In case {Gamma} is a circle, it is clear that PQR and P'Q'R' are orthologic,
the 2 centers of orthology are the same point to say the center of the
circle {Gamma}, so fixed by the affine map f sending PQR to P'Q'R'.
It rest to look at the general case when {Gamma} is not a circle and to
understand why the center of {Gamma} is the fixed point of f and the fixed
lines of f are real and their directions conjugate wrt {Gamma}.
I notice that the perspector O of PQR and P'Q'R' is named "eigencenter" in
MathWorld, why?
Is there a connection with eigenvalues of some linear map?
Friendly
François

On 9/1/06, Francois Rideau <francois.rideau@...> wrote:
>
> Dear friends
> Given the affine reference triangle ABC and an arbitrary point D not on
> the sidelines of ABC, we look at the projective frame {A,B,C;D} of which D
> is the unit point.
> In this frame, every point M of the (extended projective) plane have
> homogeneous coordinates (x:y:z) and we have:
> A(1:0:0), B(0:1:0), C(0:0:1), D(1,1,1)
> In this frame, the dual line (L) of M(x:y:z) has equation:
> x.X + y.Y + z.Z = 0
> (L) is simply the polar line of M wrt the equalizer conic of equation: x.x+
> y.y + z.z = 0
> But as it is not very easy to construct a polar line wrt an imaginary
> conic,I give you (without proof!),a neat construction of (L) so you could
> check all what I said!
> Let {Gamma} the circumconic shaped with the equalizer, i.e sharing with
> the equalizer the same points at infinity.
> An equation of {Gamma} in the {A,B,C;D} frame is : y.z + z.x + x.y = 0
> Then {Gamma} is just the circumconic with center D, so very easy to
> construct.
> Let (L') be the polar line of M wrt {Gamma}, also easy to construct, then
> (L) is the image of (L') in the dilation of center D and ratio -1/2, also
> easy to construct.
> I am eager to have a more projective way to construct (L) from A, B, C, D,
> M.
> Of course with Cabri, I have a macro giving the fixed point and the
> invariant lines of any affine map f.
> For example, if you choose D as the circumcenter, then PQR and its
> cofactor triangle P'Q'R' are orthologic and perspective!
> Check it!
>
> Friendly
> François
>
>
>
> On 9/1/06, Francois Rideau <francois.rideau@...> wrote:
> >
> > Dear friends
> > We have already noticed the surprising fact that with the barycentric
> > definition of the cofactor triangle P'Q'R' of PQR wrt ABC that the fixed
> > point of the affine map f sending PQR to P'Q'R' is always the centroid G of
> > ABC.I also notice that the invariant lines of the map f are always real
> > (through G) and the directions of these 2 lines are conjugate wrt the
> > equalizer conic of barycentric equation: x.x + y.y + z.z =0 and so also
> > conjugate wrt every shaped conic with the equalizer, for instance the
> > Steiner ellipses.
> > Hence if ABC is equilateral, then triangles PQR and P'Q'R' are always
> > orthologic!

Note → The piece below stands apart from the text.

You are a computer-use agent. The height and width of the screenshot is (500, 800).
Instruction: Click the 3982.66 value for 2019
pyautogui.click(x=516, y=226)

Check that with your dynamic geometry software!
> > So in this special case, we could apply the Sondat theorem for triangles
> > PQR and P'Q'R' for they are also perspective.
> > By the way, I remember to have seen a recent and (russian?)
> > semi-synthetic proof of the Sondat theorem, different than the Sollertinski
> > projective synthetic complicated proof.
> > But I have lost it! Please, could you give me the reference!
> > I have also said the definition of cofactor triangle and most of their
> > properties are still valid in the plane with any homogeneous coordinates wrt
> > projective frame {A,B,C,D} where ABC is the affine reference triangle and D
> > an arbitrary unit point.
> > What can be said in this general case and look at the cases where D is
> > the incenter or the circumcenter.
> > Friendly
> > François
> >
> >
> > On 9/1/06, Francois Rideau < francois.rideau@...> wrote:
> > >
> > >
> > >
> > > Dear friends
> > > I just saw the definition of the unary cofactor triangle P'Q'R' of a
> > > triangle PQR wrt a triangle ABC in MathWorld.
> > > This definition uses trilinears and so the euclidian structure of the
> > > plane.
> > > What can be said if we replace trilinears by barycentrics, using only
> > > the affine structure of the plane?
> > > Is there a name for such triangle P'Q'R'? affine cofactor triangle?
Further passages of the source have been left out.